**REQUIREMENT**
Format the lines below as a JSON list of strings with one string per line, omitting blank lines. Leave the pictures out of the answer.

**Raw records**
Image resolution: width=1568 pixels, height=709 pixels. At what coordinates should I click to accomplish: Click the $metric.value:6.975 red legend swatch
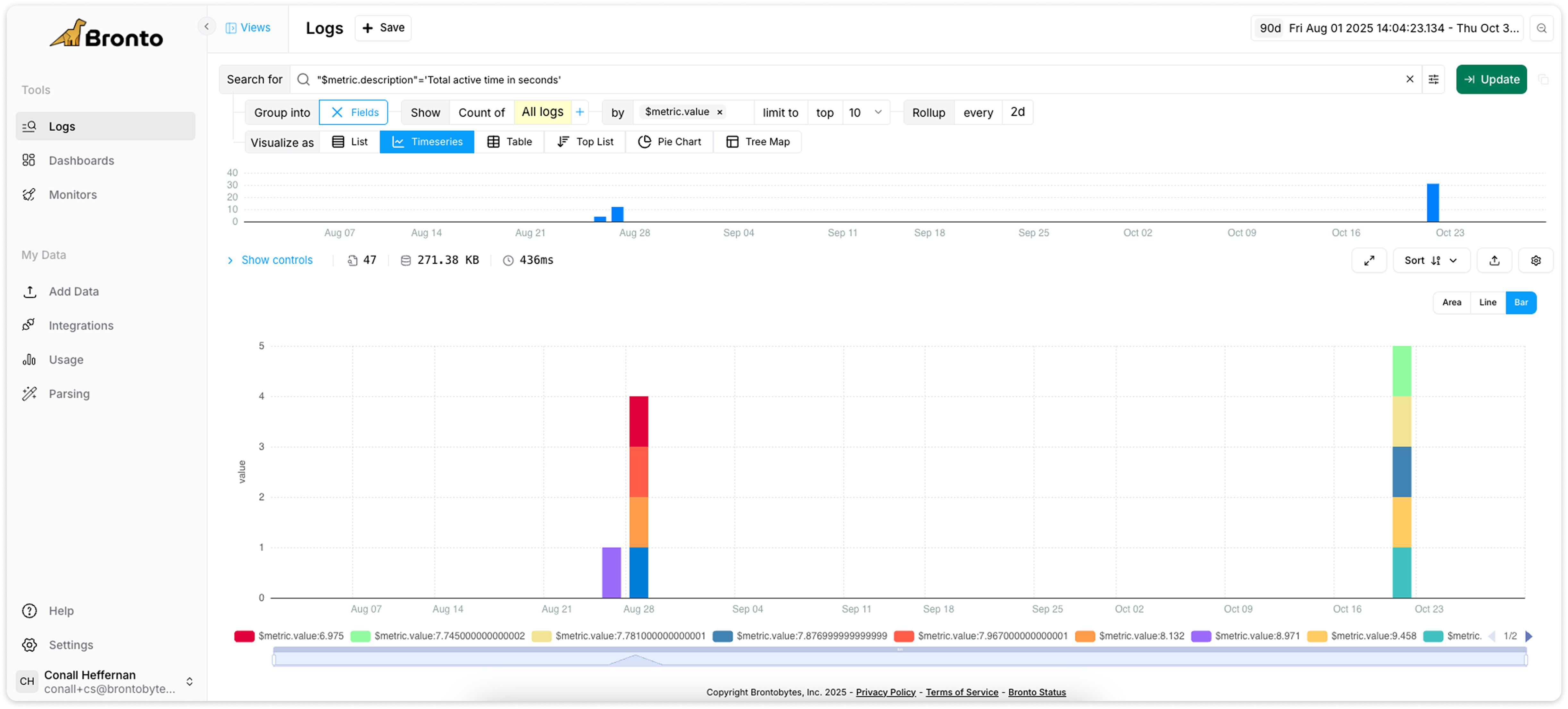click(244, 636)
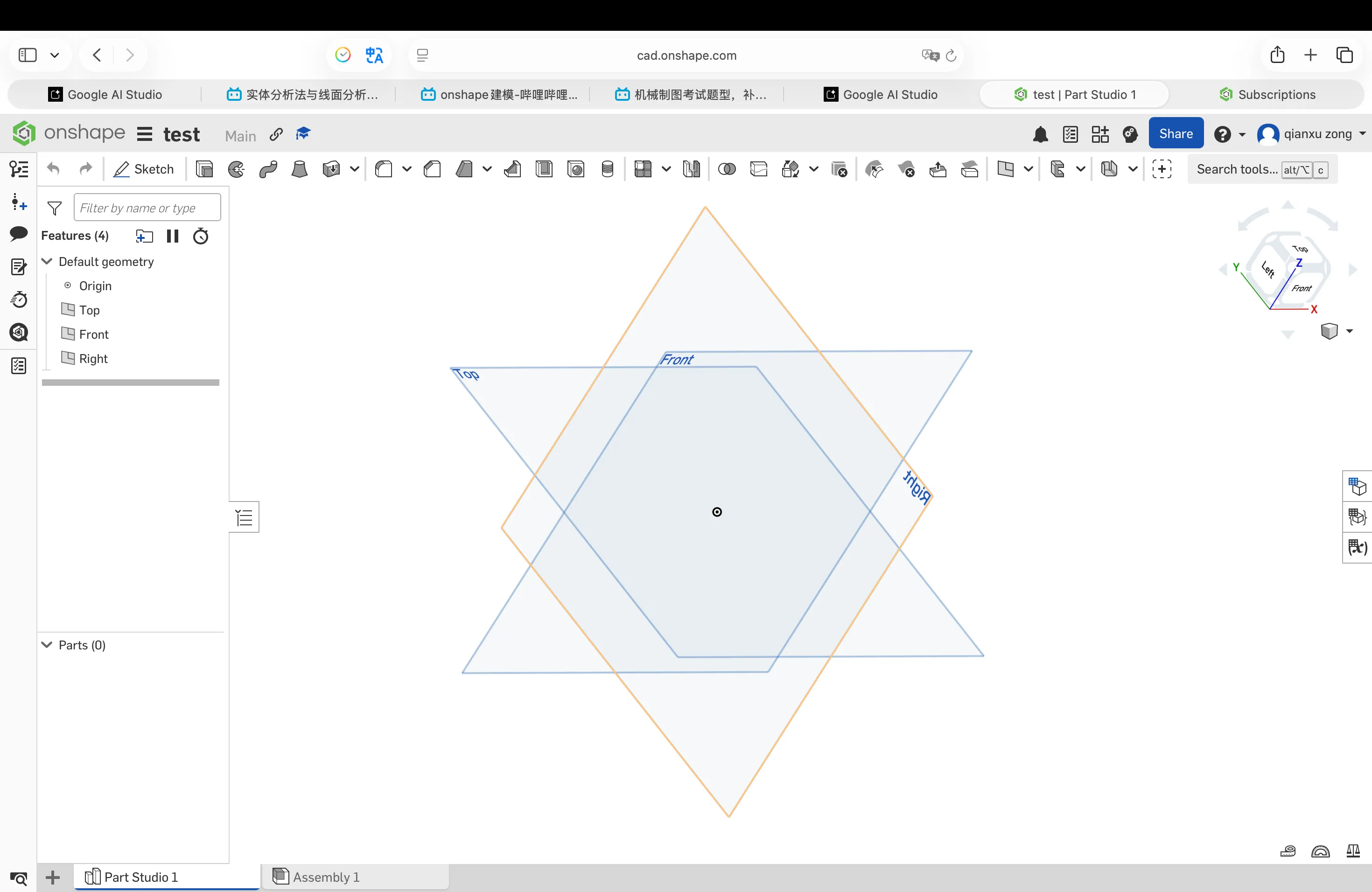This screenshot has width=1372, height=892.
Task: Toggle the mass properties scale icon
Action: click(x=1353, y=851)
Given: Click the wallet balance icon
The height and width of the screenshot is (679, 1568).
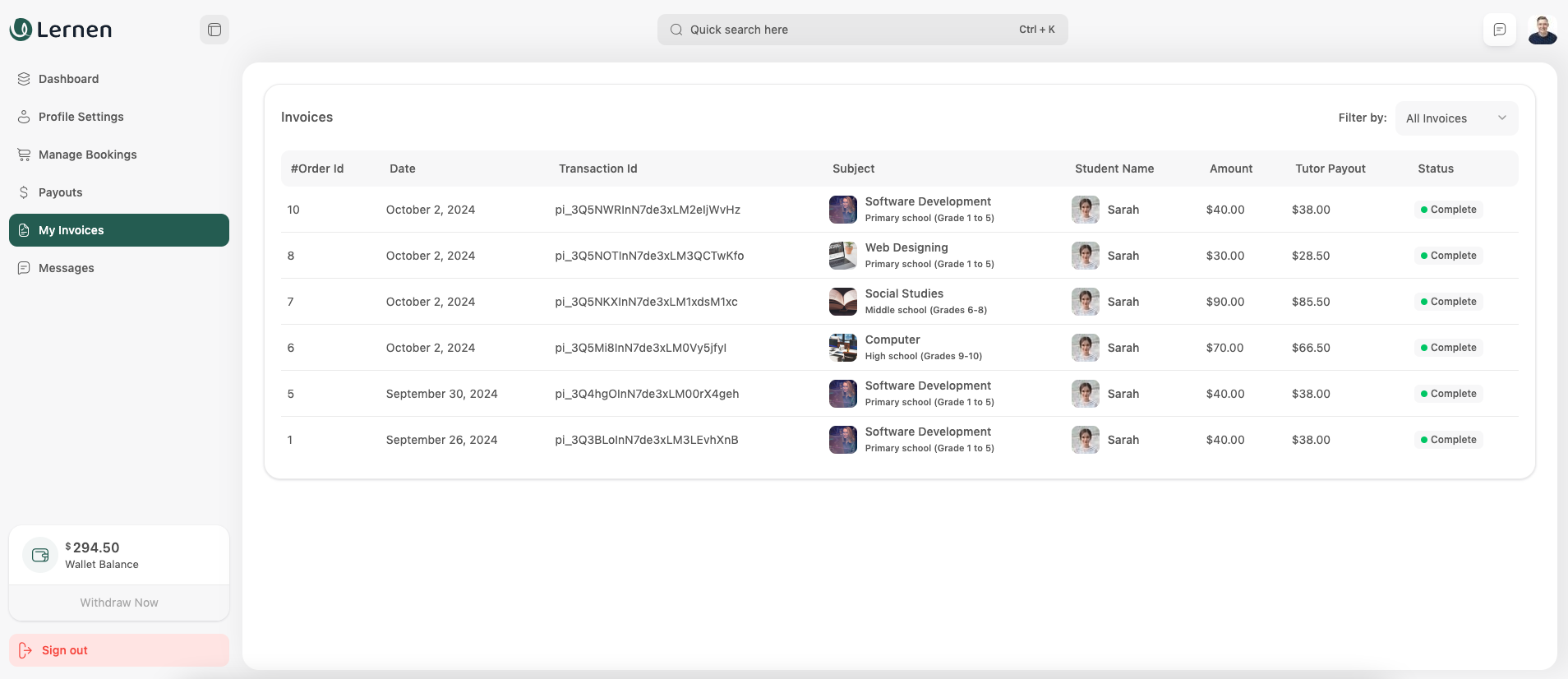Looking at the screenshot, I should pos(40,555).
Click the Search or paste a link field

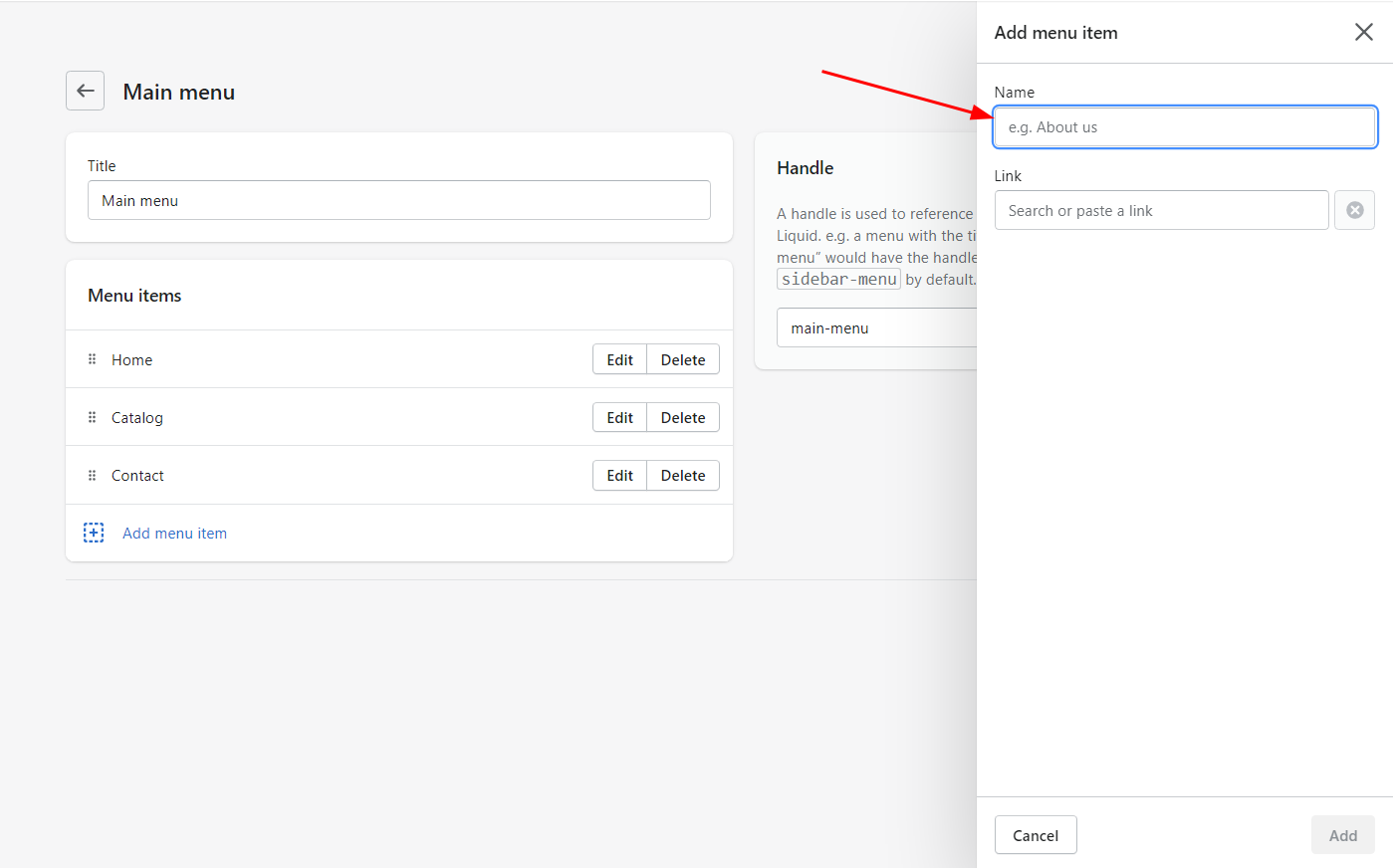[1161, 210]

**EXPECTED ANSWER**
[
  "Image resolution: width=1568 pixels, height=709 pixels. At what coordinates should I click to accomplish: Click the $metric.value:6.975 red legend swatch",
  "click(244, 636)",
  "This screenshot has width=1372, height=892.",
  "Task: Toggle the mass properties scale icon",
  "Action: click(x=1353, y=851)",
  "Given: Click the wallet balance icon",
  "The height and width of the screenshot is (679, 1568).",
  "Looking at the screenshot, I should pos(40,555).",
  "Click the Search or paste a link field",
  "[1161, 210]"
]